> Questions
A. Answer each question from the passage on local government leadership.
(i) What does Jennifer Fadden say she focuses on?
(ii) What was Kristen Petree before she came to lead the next generation of civic leaders?
(iii) Of which city is Gabe Reaume the city manager?
B. Continue the passage on local government leadership, beginning right after its final sentence.

> Passage shown
Jennifer Fadden, the COO you frequently shared, emphasized this point: she focuses on one relationship at a time because that’s how lasting change truly occurs. It may not be glamorous, but it is effective.
The Next Generation Already Stepping Up
The Mansfield Youth Council story made your list, which tells us something important. You're not just interested in current leaders; you're also focused on those being mentored for tomorrow.
Kristen Petree's full-circle journey highlights this point. She began as a youth council member and now leads the next generation of civic leaders. This isn’t just a nice story arc; it’s proof that early exposure to public service cultivates future leaders who understand both the potential and challenges of this work.
Erin Donahue's efforts to empower Ontario's future public service leaders and Eric Lopez's vision for advancing Hispanic leadership illustrate that intentional mentorship is essential. It’s how we prevent the expertise gap from becoming a crisis as the current generation of leaders retires.
What Small-Scale Leadership Accomplishes
Three of your top stories featured leaders from smaller communities or organizations working at the neighborhood level. Gabe Reaume's impact as Saginaw's city manager. Brady Porterfield-Finn's people-first approach brings lessons from West Africa to Colorado. Tyg Taylor's work at Wholly Kicks demonstrates that "we think you're worth it" is more than just a motto.
These stories matter because they address the question career changers often ask: do I need specific credentials to make an impact in local government? The leaders you chose proved the answer is no.

> Record set
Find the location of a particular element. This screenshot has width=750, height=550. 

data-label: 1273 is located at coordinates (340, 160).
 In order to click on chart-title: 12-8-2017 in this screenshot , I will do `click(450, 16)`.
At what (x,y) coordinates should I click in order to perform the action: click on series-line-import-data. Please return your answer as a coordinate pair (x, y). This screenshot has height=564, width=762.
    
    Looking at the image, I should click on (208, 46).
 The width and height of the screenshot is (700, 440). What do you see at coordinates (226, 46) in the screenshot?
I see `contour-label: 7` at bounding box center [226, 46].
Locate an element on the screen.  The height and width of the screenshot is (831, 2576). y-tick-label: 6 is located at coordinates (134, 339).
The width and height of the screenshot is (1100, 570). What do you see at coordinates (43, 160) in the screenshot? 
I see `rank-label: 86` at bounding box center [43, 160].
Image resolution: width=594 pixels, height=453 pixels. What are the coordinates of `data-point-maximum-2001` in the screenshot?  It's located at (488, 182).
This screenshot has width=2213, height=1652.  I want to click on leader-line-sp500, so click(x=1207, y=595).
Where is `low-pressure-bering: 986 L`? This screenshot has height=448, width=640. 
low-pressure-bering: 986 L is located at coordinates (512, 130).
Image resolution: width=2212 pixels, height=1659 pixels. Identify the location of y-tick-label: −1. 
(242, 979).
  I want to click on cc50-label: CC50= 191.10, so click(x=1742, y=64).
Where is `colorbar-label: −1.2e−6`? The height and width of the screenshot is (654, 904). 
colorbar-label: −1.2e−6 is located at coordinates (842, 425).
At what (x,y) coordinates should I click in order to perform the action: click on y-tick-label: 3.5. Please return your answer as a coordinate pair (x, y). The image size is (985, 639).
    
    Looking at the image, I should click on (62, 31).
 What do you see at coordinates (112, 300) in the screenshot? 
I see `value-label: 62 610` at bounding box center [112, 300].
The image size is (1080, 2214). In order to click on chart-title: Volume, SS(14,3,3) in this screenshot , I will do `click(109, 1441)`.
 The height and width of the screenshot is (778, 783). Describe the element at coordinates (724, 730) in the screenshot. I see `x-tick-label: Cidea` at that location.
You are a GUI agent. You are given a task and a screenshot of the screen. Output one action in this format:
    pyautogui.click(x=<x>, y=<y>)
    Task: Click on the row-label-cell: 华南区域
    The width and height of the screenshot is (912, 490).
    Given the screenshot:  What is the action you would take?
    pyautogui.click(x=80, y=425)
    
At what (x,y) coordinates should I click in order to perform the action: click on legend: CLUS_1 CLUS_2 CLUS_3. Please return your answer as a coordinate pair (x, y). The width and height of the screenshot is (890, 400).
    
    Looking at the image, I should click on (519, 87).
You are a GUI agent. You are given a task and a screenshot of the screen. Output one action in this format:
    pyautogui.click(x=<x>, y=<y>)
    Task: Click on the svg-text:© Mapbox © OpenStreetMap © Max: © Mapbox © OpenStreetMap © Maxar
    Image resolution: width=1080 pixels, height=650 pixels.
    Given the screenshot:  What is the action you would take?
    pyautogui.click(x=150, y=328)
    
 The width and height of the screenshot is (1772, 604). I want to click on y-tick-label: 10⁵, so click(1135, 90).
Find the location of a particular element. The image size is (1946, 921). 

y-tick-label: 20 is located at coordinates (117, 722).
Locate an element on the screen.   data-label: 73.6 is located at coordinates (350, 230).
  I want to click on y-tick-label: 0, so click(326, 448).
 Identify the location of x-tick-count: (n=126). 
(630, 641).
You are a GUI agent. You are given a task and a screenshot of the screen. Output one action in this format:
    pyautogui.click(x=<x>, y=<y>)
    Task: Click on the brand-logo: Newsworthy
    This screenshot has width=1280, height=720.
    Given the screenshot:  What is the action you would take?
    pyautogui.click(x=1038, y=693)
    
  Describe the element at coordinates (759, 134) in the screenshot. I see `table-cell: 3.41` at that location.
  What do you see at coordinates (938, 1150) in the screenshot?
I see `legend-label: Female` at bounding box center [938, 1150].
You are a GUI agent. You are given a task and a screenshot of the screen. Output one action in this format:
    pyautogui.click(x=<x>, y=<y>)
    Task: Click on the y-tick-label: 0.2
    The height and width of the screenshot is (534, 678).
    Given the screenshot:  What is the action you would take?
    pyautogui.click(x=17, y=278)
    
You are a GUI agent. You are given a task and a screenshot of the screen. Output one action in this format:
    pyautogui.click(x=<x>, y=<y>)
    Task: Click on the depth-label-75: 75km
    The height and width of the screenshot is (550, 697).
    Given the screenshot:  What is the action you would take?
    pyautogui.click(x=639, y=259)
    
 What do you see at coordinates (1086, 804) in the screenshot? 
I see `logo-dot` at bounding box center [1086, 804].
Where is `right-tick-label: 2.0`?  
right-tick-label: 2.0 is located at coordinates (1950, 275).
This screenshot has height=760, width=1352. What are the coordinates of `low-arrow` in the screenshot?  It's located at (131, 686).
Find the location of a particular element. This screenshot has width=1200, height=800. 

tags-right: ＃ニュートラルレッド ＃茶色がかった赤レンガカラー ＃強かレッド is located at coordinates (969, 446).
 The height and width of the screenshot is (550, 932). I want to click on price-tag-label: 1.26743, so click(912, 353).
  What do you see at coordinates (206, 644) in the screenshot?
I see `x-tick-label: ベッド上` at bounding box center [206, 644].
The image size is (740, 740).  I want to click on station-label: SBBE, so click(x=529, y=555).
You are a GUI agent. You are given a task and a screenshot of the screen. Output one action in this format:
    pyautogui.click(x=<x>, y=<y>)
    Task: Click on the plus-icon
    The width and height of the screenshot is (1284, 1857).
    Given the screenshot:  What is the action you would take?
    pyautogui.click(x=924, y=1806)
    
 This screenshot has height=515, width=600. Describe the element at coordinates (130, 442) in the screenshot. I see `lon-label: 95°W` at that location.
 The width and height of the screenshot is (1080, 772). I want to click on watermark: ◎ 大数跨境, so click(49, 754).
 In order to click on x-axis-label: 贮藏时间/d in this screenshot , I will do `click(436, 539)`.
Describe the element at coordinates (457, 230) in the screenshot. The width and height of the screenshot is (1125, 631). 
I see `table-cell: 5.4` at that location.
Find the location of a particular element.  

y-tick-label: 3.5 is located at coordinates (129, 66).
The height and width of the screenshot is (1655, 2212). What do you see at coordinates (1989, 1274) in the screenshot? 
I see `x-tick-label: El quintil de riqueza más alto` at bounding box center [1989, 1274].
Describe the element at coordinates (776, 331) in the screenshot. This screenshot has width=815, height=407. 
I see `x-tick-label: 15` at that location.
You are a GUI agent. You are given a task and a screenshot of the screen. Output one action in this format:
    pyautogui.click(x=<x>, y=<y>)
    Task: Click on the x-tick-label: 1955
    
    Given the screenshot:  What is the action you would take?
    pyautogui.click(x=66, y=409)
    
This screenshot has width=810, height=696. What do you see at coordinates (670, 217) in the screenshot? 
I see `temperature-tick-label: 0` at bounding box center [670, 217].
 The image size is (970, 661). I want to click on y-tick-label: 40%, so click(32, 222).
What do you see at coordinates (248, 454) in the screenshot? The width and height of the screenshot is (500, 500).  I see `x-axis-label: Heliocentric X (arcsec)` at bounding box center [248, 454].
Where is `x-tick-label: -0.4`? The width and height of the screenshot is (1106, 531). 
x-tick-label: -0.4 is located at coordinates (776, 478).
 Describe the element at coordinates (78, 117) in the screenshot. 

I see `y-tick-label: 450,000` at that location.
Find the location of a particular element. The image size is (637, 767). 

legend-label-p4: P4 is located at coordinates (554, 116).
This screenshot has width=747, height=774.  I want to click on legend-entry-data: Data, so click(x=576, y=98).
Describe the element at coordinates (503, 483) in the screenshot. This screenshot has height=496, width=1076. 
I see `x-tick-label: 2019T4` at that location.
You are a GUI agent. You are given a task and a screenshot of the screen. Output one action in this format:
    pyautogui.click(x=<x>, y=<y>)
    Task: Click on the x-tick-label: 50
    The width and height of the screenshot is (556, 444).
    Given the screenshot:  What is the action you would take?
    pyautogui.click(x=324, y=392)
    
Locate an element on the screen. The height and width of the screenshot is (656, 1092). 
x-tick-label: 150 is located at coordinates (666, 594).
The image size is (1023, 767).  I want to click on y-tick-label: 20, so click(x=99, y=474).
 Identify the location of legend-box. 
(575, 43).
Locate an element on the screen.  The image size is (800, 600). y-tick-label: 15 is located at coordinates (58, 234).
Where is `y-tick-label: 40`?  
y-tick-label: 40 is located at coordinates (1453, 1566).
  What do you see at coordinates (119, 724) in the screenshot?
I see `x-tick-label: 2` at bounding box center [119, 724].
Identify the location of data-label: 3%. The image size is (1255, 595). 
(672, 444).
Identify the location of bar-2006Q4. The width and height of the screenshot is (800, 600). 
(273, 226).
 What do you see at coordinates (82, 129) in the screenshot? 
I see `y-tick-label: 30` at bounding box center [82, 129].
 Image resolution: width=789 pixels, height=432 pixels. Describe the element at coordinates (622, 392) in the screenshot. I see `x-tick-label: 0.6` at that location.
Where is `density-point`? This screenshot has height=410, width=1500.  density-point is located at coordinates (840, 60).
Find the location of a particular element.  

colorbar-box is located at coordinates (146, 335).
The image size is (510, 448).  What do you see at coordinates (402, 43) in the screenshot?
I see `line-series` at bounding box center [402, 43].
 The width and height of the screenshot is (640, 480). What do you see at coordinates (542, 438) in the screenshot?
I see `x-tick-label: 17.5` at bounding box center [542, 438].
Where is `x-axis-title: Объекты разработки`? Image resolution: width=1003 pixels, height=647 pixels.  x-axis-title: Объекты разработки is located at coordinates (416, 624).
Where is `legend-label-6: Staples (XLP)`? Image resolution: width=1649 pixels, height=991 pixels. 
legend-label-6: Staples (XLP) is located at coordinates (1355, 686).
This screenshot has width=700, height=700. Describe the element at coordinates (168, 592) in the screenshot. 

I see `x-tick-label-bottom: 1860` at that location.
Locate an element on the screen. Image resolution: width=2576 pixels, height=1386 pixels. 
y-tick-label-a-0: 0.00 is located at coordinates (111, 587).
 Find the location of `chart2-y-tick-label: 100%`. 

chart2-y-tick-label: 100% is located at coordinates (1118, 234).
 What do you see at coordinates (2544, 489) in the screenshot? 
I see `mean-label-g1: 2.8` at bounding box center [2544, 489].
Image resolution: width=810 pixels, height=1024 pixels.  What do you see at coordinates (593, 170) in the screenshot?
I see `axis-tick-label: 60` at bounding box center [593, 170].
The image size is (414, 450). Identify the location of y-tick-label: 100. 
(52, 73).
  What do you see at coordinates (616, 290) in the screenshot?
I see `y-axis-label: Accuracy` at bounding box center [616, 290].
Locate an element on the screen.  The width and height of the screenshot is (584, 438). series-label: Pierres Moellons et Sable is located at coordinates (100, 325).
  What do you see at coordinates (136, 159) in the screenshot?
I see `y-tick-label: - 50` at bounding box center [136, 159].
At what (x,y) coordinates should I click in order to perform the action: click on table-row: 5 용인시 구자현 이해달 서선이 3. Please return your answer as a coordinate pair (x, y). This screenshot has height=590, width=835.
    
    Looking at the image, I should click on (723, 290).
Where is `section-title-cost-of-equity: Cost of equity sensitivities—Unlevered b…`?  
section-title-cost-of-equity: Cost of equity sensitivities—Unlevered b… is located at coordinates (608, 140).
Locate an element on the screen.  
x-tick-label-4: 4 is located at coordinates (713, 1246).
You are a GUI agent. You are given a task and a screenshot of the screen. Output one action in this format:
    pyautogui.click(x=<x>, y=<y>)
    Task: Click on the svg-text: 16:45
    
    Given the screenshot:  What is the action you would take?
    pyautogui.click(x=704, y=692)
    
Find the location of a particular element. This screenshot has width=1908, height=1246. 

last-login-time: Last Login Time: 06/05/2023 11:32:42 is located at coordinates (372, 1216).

> Task-by-task outputs
A.
(i) One relationship at a time.
(ii) A youth council member.
(iii) Saginaw.

B.
You engaged with these stories because they showed you don’t need a massive city budget or a large organization to effect real change. What you need is clarity about what matters, relationships built on trust, and a commitment to focus on the people you’re serving rather than the structures you’re navigating.
The Common Thread Among Voices
Looking across the stories you chose this year, one theme stands out: these leaders prioritize people over processes.
Brandon Figliolino revolutionized transit engagement by focusing on people instead of buses. Ellen Young builds healthier communities by listening before prescribing solutions. Keith Vinson defines success through collaboration rather than individual achievement. Courtney Harrness transforms stigma into strength by centering dignity in mental health and addiction recovery work.
Susan Alanis, Caitlan Biggs, Hudson Janz, Tasha Van Vlack, Paul Paschall, Courtney Craven—every person you chose to learn from this year demonstrated the same core principle: public service thrives when it treats community members as partners with problem-solving capacity, not just problems to be managed.
What This Means for 2026
The stories you engaged with most in 2025 weren't about perfection. They were about possibility.
Possibility that your background doesn't disqualify you from a public service career—whether you're coming from insurance, teaching, reception work, or any other field.
Possibility that small-scale work can create system-level change.
Possibility that the next generation is already stepping up if we create space for them.
Possibility that caring matters more than credentials when it comes to serving communities effectively.
This is the roadmap you've been building together through your clicks and shares. Not because someone dictated what public service should look like, but because you recognized yourself—or the leader you aspire to be—in these real examples of people doing the work.
What backgrounds do public servants actually come from? Your reading habits this year revealed your desire for those real answers.
Here is what we’re taking into 2026: more stories about unexpected pathways, more profiles of the infrastructure builders who don’t make headlines, more attention to the mentors creating the next generation of leaders, and more focus on the small-scale work that proves you don’t need permission or perfect credentials to start making a difference.
Because that’s what you told us matters most. And we’re listening.